**Task description**
Transcribe only what runs from the line containing "[Google Play] (726, 2316)" through the final line below, exactly, and leave every picture out.

**Source records**
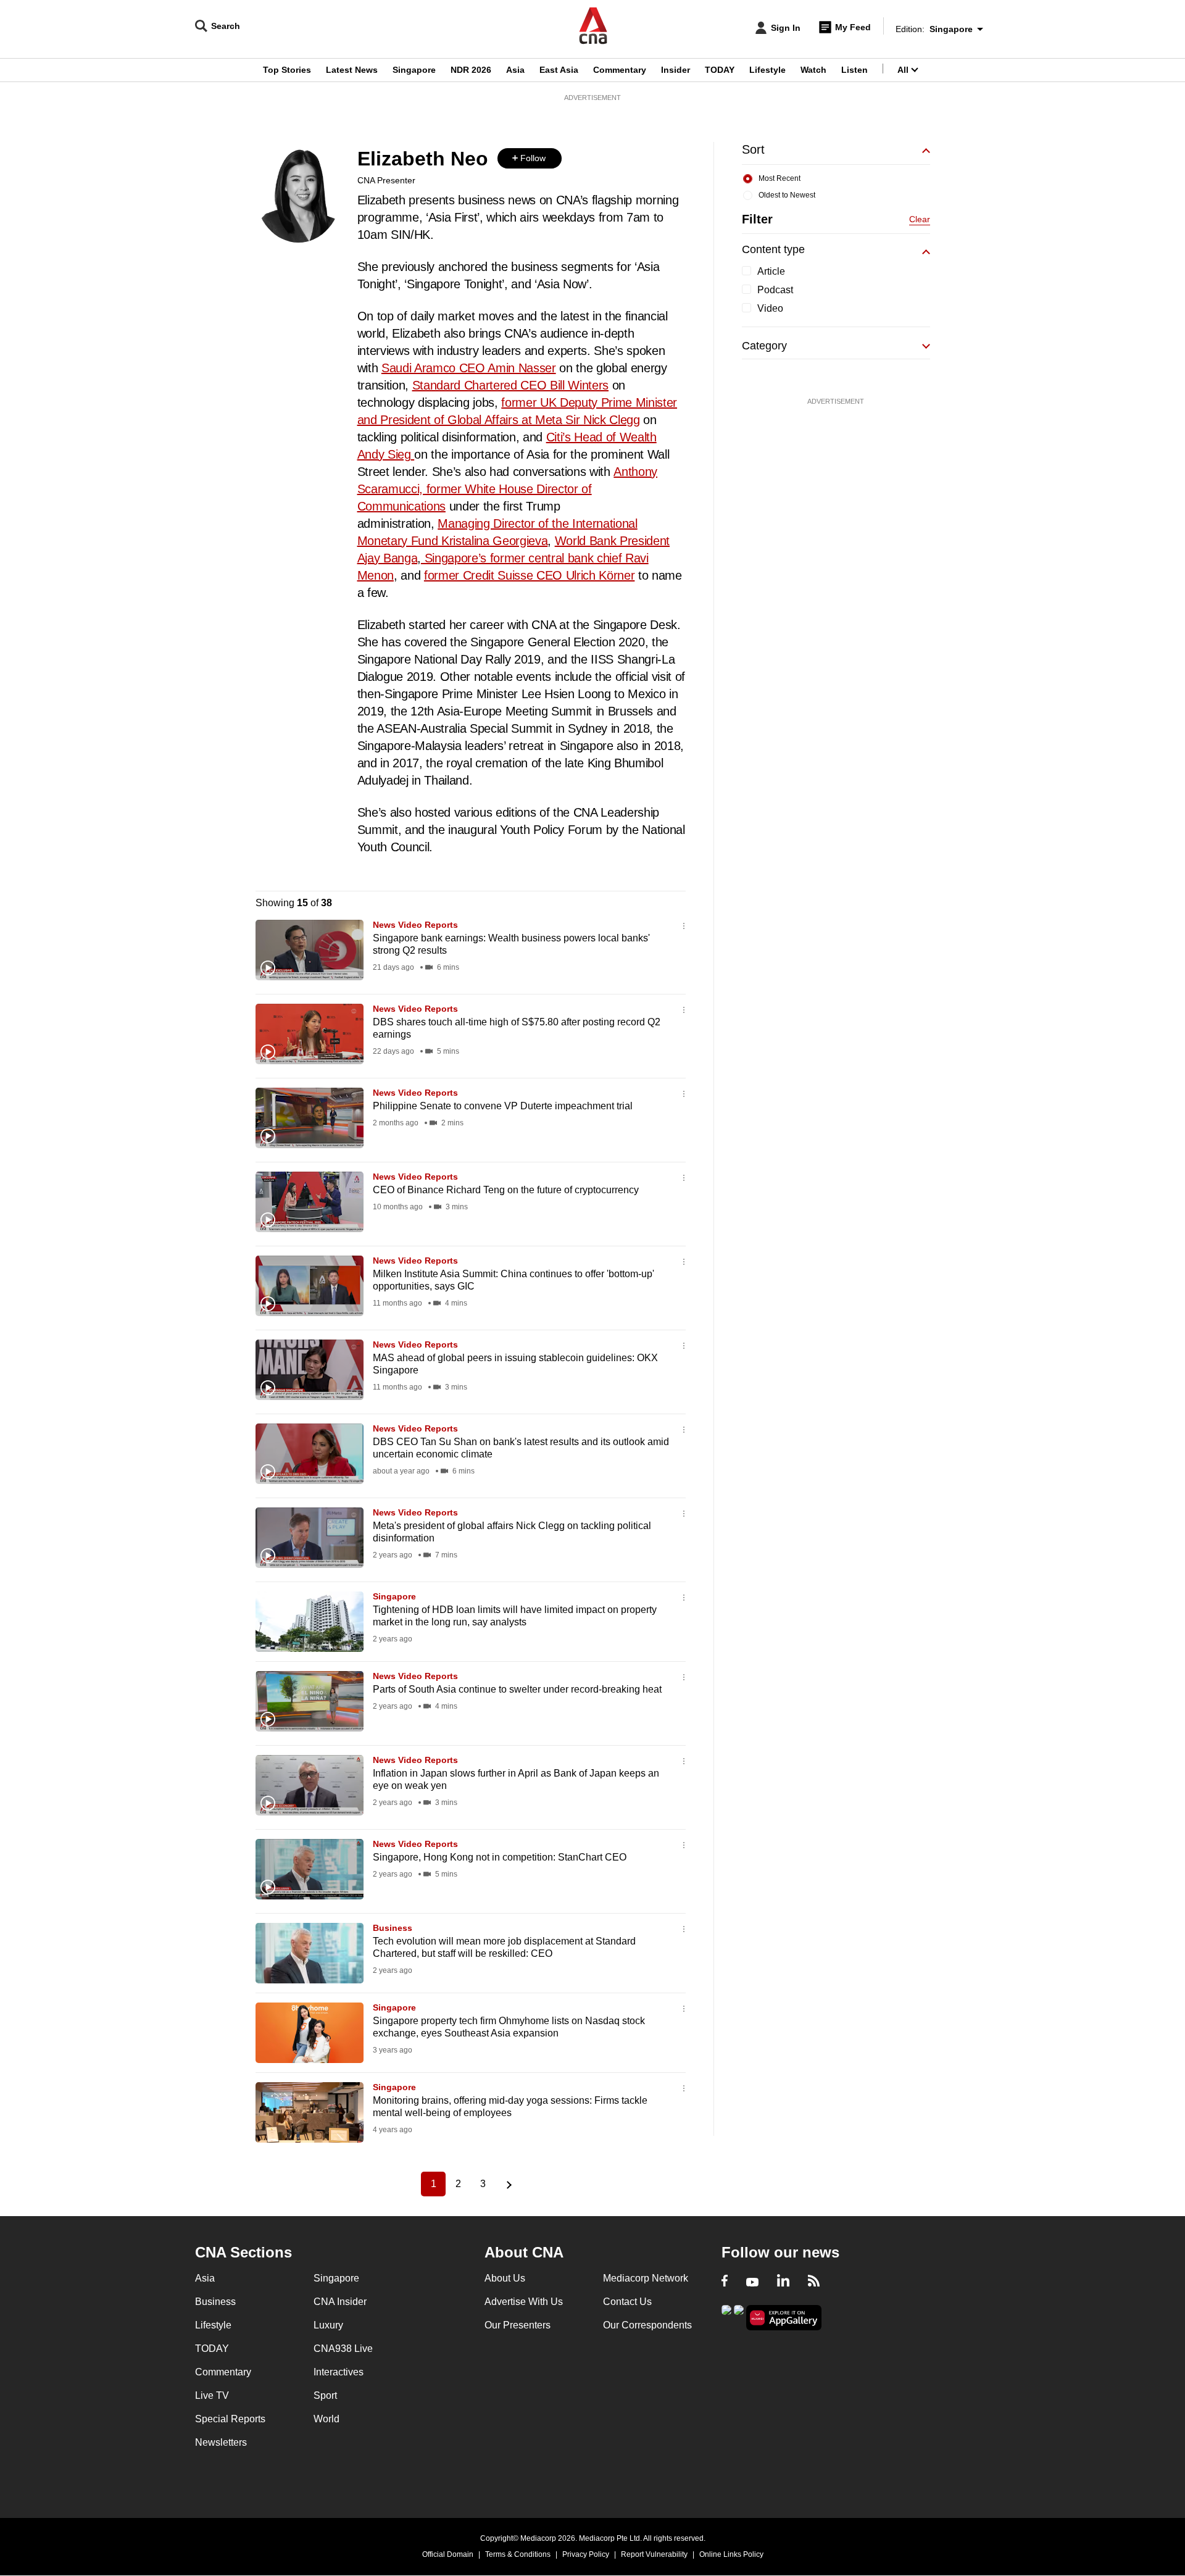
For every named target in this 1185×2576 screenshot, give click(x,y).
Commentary (619, 70)
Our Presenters (517, 2325)
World (326, 2419)
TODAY (719, 70)
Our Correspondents (647, 2325)
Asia (515, 70)
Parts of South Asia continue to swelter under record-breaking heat (517, 1689)
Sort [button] (753, 149)
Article (771, 271)
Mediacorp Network (645, 2278)
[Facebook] (724, 2282)
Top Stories (287, 70)
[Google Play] (726, 2316)
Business (392, 1928)
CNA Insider (340, 2301)
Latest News (352, 70)
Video (770, 308)
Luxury (328, 2325)
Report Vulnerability (654, 2554)
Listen (854, 70)
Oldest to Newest (787, 195)
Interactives (339, 2372)
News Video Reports (415, 925)
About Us (504, 2278)
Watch (813, 70)
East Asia (558, 70)
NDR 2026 (471, 70)
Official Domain (447, 2554)
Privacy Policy (585, 2554)
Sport (325, 2395)
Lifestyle (767, 70)
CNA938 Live (343, 2348)
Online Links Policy (731, 2554)
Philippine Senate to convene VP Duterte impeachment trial (504, 1106)
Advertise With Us (523, 2301)
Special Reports (230, 2419)
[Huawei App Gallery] (783, 2317)
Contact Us (627, 2301)
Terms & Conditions (518, 2554)
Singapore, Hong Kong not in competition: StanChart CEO (499, 1857)
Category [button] (764, 346)
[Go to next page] (507, 2184)
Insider (675, 70)
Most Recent (779, 178)
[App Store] (739, 2316)
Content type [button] (773, 249)
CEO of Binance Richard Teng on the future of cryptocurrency (506, 1190)
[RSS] (814, 2282)
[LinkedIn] (783, 2282)
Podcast (775, 290)
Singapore (414, 70)
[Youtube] (752, 2282)
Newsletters (221, 2442)
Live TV (212, 2395)
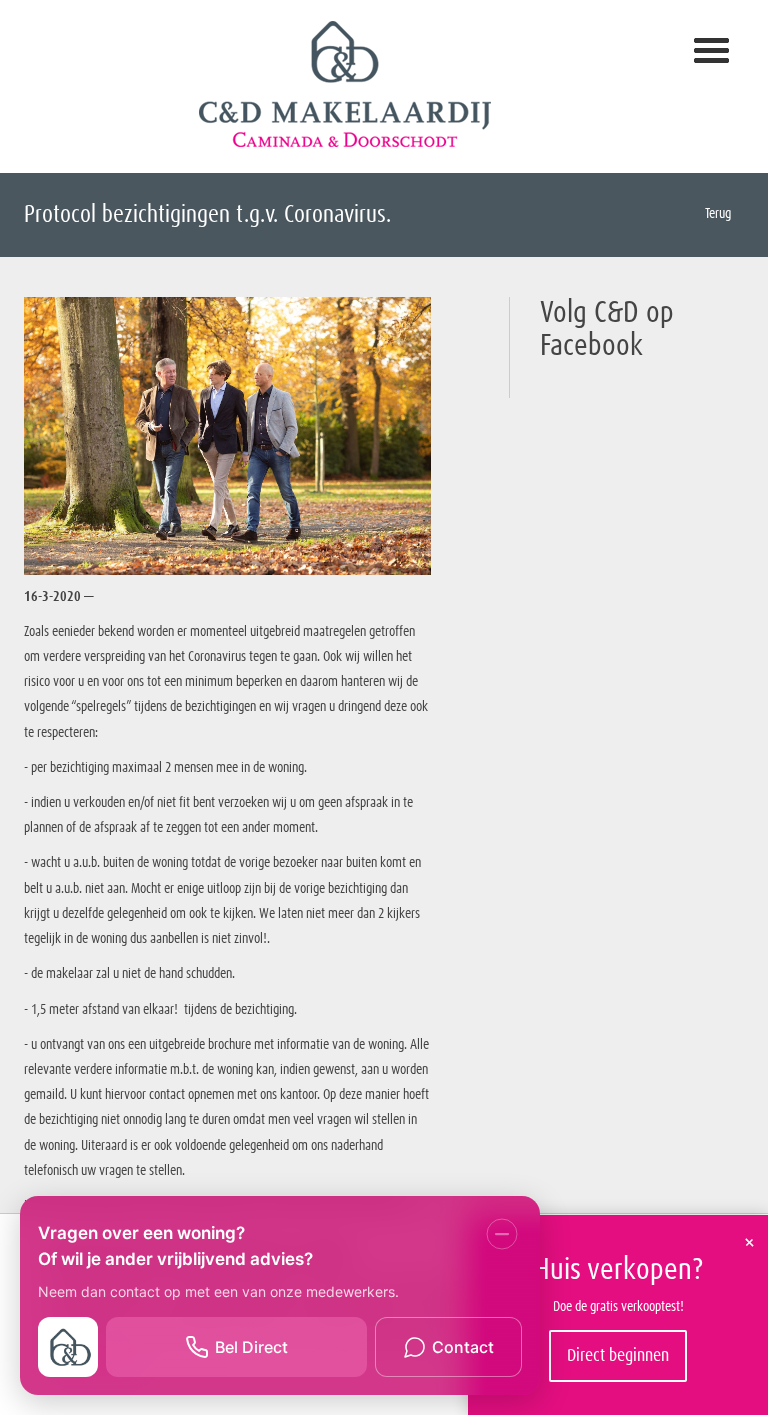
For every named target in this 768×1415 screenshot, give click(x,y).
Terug (716, 214)
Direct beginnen (618, 1356)
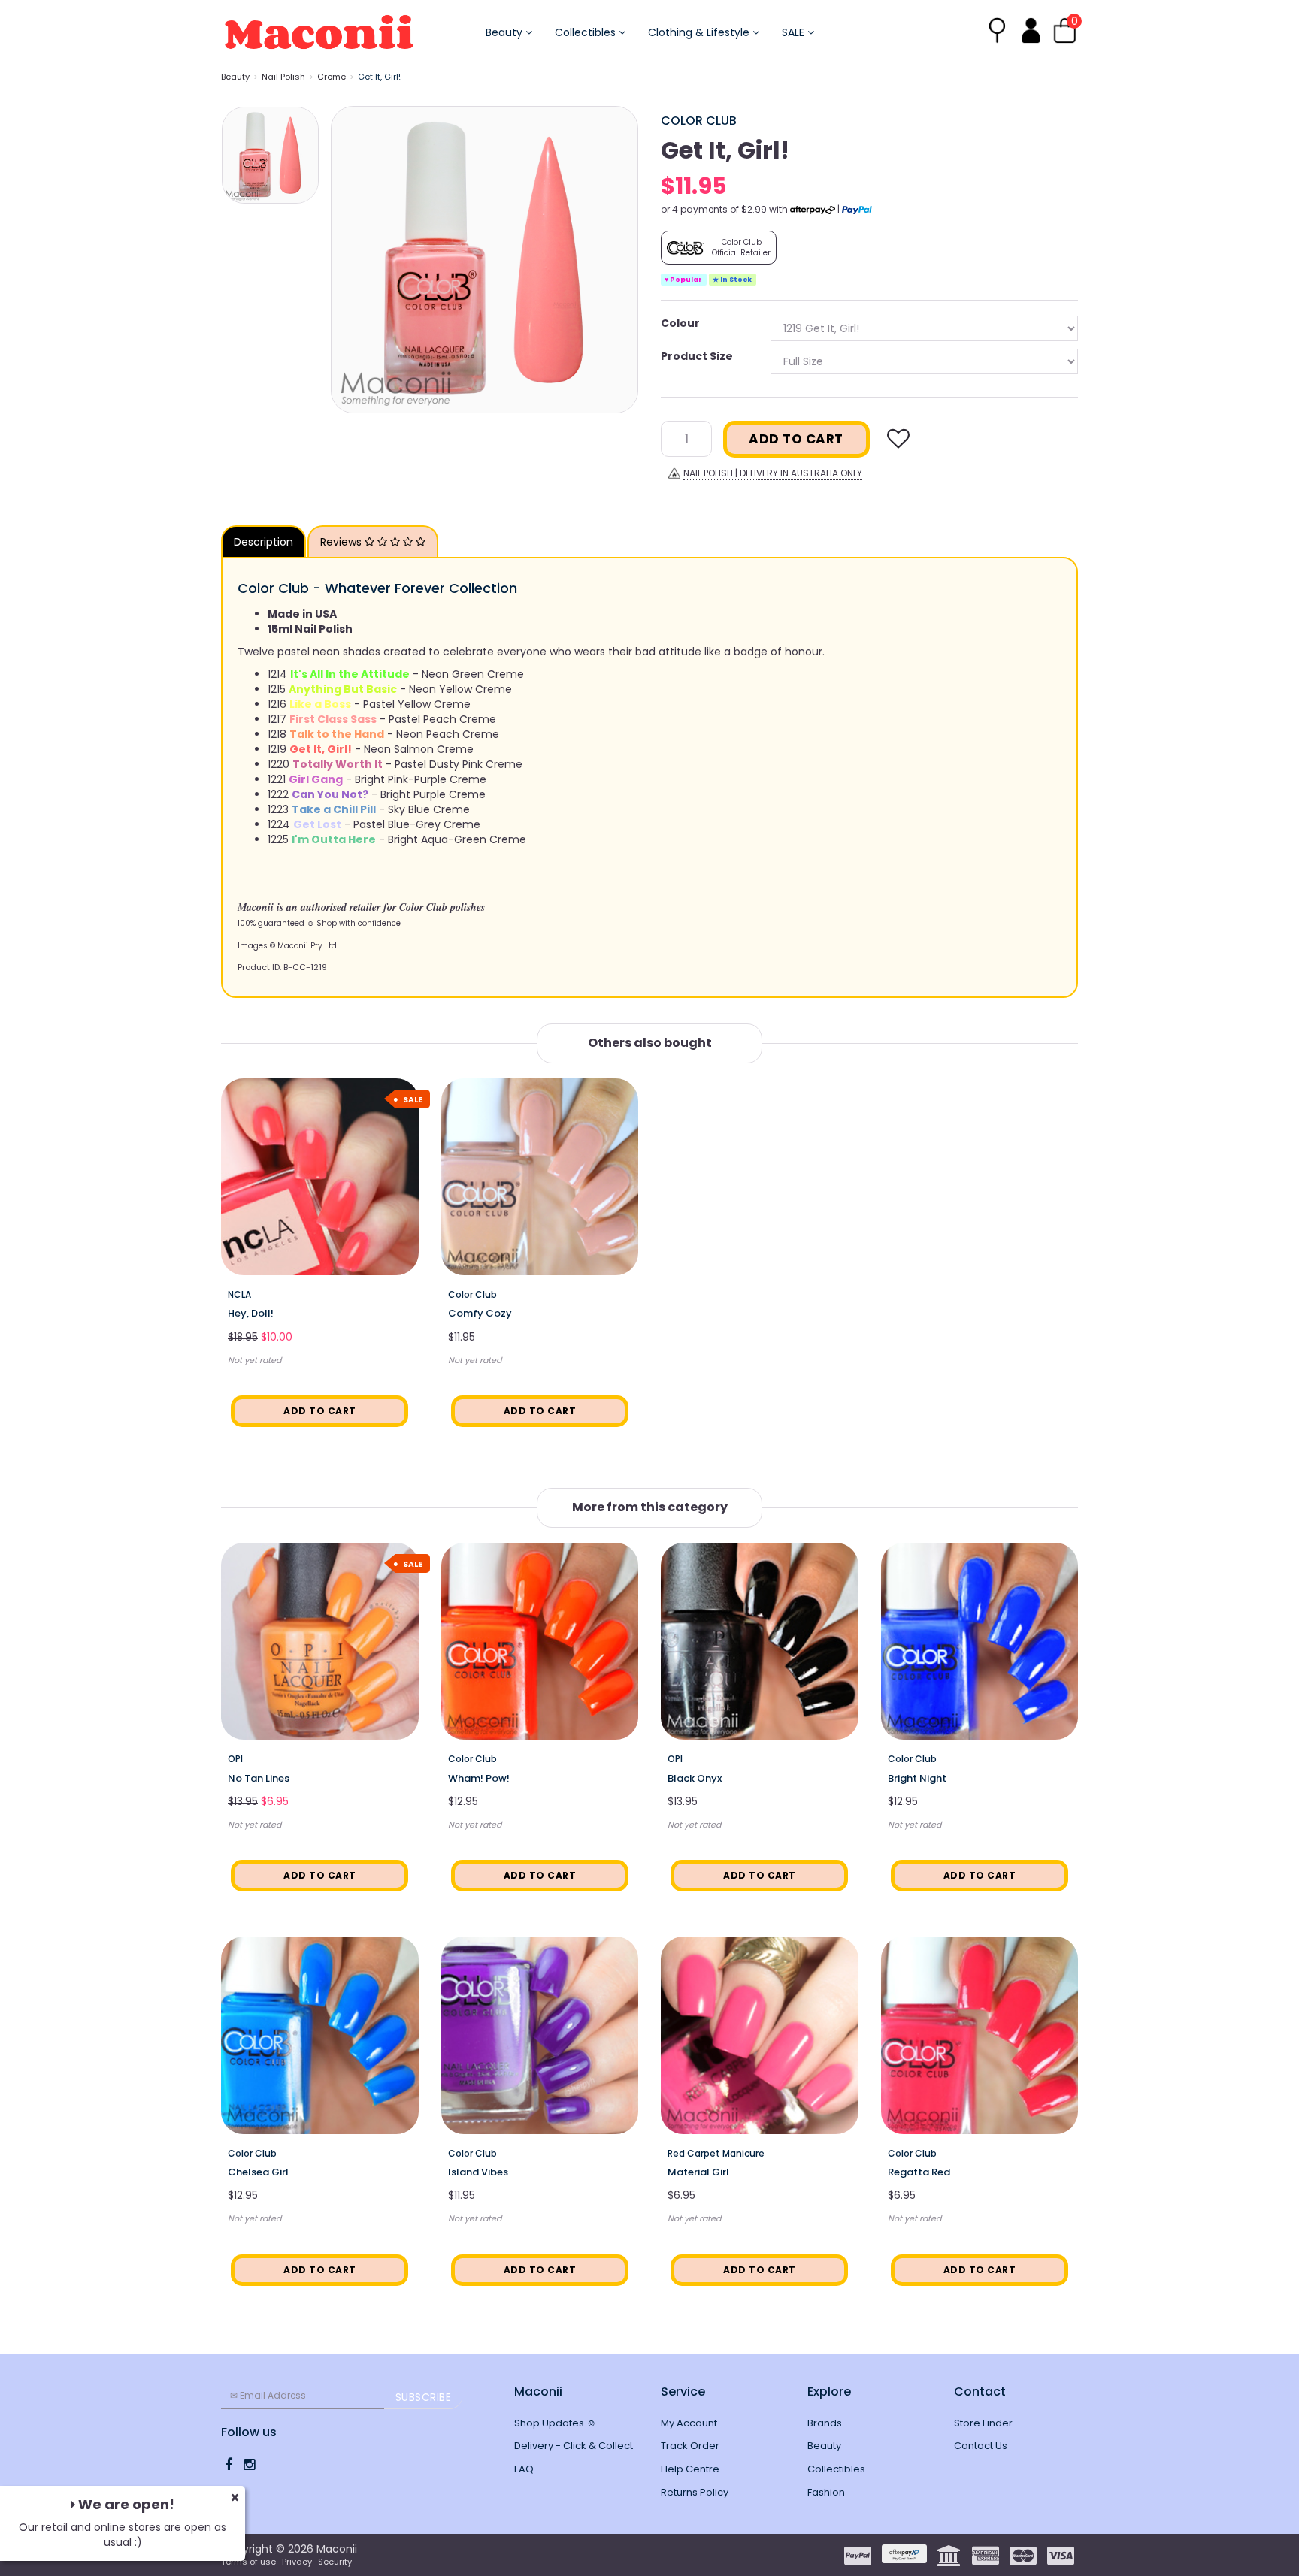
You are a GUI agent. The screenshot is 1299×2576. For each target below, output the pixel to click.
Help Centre (690, 2469)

**Exercise answer**
[Google Play] (726, 2316)
Business (392, 1928)
CNA Insider (340, 2301)
Latest News (352, 70)
Video (770, 308)
Luxury (328, 2325)
Report Vulnerability (654, 2554)
Listen (854, 70)
Oldest to Newest (787, 195)
Interactives (339, 2372)
News Video Reports (415, 925)
About Us (504, 2278)
Watch (813, 70)
East Asia (558, 70)
NDR 2026 (471, 70)
Official Domain (447, 2554)
Privacy Policy (585, 2554)
Sport (325, 2395)
Lifestyle (767, 70)
CNA938 Live (343, 2348)
Online Links Policy (731, 2554)
Philippine Senate to convene VP Duterte impeachment trial (504, 1106)
Advertise With Us (523, 2301)
Special Reports (230, 2419)
[Huawei App Gallery] (783, 2317)
Contact Us (627, 2301)
Terms & Conditions (518, 2554)
Singapore, Hong Kong not in competition: StanChart CEO (499, 1857)
Category [button] (764, 346)
[Go to next page] (507, 2184)
Insider (675, 70)
Most Recent (779, 178)
[App Store] (739, 2316)
Content type [button] (773, 249)
CEO of Binance Richard Teng on the future of cryptocurrency (506, 1190)
[RSS] (814, 2282)
[LinkedIn] (783, 2282)
Podcast (775, 290)
Singapore (414, 70)
[Youtube] (752, 2282)
Newsletters (221, 2442)
Live TV (212, 2395)
For every named target in this 768×1415 screenshot, give click(x,y).
Terug (716, 214)
Direct beginnen (618, 1356)
You are a GUI agent. The screenshot is 1299×2576. For each target below, output the pixel to click.
Help Centre (690, 2469)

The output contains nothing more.